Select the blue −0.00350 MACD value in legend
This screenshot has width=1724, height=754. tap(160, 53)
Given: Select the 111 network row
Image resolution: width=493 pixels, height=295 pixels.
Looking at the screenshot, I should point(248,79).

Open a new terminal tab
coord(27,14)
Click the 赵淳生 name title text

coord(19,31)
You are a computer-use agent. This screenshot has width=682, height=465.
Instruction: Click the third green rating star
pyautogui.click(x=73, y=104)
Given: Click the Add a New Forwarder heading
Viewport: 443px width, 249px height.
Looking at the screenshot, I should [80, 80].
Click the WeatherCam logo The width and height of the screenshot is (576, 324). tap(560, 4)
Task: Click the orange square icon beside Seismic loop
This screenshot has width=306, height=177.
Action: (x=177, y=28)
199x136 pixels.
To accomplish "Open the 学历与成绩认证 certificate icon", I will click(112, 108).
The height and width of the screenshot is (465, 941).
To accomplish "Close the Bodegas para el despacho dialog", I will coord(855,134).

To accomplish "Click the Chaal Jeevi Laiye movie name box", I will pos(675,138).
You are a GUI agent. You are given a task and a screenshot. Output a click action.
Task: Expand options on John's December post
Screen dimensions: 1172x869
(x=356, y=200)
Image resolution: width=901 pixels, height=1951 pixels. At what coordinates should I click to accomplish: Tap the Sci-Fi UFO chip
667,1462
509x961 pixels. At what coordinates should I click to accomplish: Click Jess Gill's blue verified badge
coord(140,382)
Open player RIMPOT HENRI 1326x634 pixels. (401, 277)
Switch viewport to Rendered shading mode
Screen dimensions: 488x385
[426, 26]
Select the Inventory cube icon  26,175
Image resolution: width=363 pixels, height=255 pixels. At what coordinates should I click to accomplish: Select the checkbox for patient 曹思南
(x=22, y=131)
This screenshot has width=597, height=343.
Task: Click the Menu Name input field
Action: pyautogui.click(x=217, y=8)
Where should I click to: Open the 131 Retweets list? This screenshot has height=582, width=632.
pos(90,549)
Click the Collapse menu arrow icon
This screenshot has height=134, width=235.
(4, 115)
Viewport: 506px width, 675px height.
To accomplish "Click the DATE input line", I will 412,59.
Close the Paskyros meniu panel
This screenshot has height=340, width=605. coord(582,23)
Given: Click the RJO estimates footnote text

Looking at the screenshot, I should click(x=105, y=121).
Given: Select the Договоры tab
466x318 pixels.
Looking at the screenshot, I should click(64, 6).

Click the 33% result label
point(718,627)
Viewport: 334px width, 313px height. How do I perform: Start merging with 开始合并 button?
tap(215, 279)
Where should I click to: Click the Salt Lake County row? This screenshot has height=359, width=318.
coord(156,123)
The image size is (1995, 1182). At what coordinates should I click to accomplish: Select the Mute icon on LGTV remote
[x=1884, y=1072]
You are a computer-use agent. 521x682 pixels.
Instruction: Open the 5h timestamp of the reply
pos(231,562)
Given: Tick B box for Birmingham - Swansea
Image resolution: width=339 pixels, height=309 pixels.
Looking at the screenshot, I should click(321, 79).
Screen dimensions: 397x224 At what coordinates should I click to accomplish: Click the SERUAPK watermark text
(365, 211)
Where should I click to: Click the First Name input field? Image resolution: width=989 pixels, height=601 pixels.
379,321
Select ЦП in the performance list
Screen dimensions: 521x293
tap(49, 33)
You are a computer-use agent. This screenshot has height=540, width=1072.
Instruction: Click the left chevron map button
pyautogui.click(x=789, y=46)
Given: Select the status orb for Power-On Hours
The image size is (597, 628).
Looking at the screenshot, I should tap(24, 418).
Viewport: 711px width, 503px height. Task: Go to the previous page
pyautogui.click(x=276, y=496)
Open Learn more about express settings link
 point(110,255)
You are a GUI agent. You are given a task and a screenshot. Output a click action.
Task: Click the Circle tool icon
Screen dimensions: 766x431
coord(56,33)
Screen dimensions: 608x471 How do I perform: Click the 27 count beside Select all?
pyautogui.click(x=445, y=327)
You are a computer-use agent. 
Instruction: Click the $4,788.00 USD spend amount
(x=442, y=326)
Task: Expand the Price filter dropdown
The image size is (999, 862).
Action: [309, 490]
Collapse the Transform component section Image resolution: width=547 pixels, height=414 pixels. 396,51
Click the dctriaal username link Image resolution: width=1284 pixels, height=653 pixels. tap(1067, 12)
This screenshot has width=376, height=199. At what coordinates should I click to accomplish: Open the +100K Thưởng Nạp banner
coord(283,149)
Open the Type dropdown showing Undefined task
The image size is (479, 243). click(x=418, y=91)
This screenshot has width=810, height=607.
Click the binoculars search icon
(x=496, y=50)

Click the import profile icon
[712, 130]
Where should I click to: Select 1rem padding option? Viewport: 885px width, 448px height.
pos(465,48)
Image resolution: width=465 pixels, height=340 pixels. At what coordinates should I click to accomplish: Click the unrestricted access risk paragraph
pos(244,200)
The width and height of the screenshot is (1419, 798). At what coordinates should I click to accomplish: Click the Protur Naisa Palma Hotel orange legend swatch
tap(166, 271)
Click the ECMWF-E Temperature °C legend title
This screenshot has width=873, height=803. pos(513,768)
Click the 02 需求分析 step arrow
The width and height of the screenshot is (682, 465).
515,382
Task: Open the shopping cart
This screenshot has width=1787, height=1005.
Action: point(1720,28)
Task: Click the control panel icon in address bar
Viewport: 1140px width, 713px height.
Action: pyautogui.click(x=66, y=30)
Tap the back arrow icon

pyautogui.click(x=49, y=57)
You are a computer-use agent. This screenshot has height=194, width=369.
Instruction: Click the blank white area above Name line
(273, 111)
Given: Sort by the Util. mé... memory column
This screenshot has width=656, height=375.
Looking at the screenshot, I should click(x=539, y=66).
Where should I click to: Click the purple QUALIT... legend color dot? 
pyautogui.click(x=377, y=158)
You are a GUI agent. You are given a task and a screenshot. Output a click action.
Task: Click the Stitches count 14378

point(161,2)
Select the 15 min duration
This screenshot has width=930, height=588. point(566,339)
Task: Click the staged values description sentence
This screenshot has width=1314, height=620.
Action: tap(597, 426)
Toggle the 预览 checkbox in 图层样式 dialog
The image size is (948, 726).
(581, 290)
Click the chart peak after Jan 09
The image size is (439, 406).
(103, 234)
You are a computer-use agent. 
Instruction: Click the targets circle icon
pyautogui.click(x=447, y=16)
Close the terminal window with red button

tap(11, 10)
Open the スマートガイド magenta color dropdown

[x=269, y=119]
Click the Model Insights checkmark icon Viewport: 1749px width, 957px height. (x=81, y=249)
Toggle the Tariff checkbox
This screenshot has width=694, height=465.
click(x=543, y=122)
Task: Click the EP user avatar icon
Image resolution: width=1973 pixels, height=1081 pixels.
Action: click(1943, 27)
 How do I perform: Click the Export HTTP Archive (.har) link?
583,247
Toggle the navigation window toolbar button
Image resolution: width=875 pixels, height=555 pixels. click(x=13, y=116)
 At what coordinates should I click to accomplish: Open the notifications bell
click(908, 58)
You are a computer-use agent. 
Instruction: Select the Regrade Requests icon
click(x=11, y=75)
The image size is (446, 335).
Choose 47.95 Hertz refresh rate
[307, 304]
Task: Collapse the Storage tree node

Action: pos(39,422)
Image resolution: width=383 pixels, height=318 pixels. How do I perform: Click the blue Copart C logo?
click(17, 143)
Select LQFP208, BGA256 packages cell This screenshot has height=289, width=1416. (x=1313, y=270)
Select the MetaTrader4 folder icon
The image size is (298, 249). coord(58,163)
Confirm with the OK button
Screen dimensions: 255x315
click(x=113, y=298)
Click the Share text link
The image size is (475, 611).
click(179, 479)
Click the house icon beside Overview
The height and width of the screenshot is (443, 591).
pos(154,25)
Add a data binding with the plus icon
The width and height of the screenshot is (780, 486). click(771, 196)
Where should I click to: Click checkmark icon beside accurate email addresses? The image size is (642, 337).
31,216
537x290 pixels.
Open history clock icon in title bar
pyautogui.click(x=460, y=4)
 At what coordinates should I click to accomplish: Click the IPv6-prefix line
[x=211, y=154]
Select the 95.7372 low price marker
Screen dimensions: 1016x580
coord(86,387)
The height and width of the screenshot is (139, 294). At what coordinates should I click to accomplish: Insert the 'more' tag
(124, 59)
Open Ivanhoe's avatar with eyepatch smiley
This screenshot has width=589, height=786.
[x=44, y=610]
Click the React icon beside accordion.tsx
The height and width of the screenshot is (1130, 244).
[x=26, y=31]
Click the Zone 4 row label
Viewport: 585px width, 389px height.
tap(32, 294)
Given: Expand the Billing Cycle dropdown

★ ★ ★ ★

- [Task details]:
The lines from the beginning of the records through the line containing "Click the WeatherCam" should be reproduced exactly. Include nothing else.

- [Response to the exercise]:
Select the blue −0.00350 MACD value in legend
This screenshot has width=1724, height=754. tap(160, 53)
Given: Select the 111 network row
Image resolution: width=493 pixels, height=295 pixels.
Looking at the screenshot, I should point(248,79).

Open a new terminal tab
coord(27,14)
Click the 赵淳生 name title text

coord(19,31)
You are a computer-use agent. This screenshot has width=682, height=465.
Instruction: Click the third green rating star
pyautogui.click(x=73, y=104)
Given: Click the Add a New Forwarder heading
Viewport: 443px width, 249px height.
Looking at the screenshot, I should [80, 80].
Click the WeatherCam logo The width and height of the screenshot is (576, 324). tap(560, 4)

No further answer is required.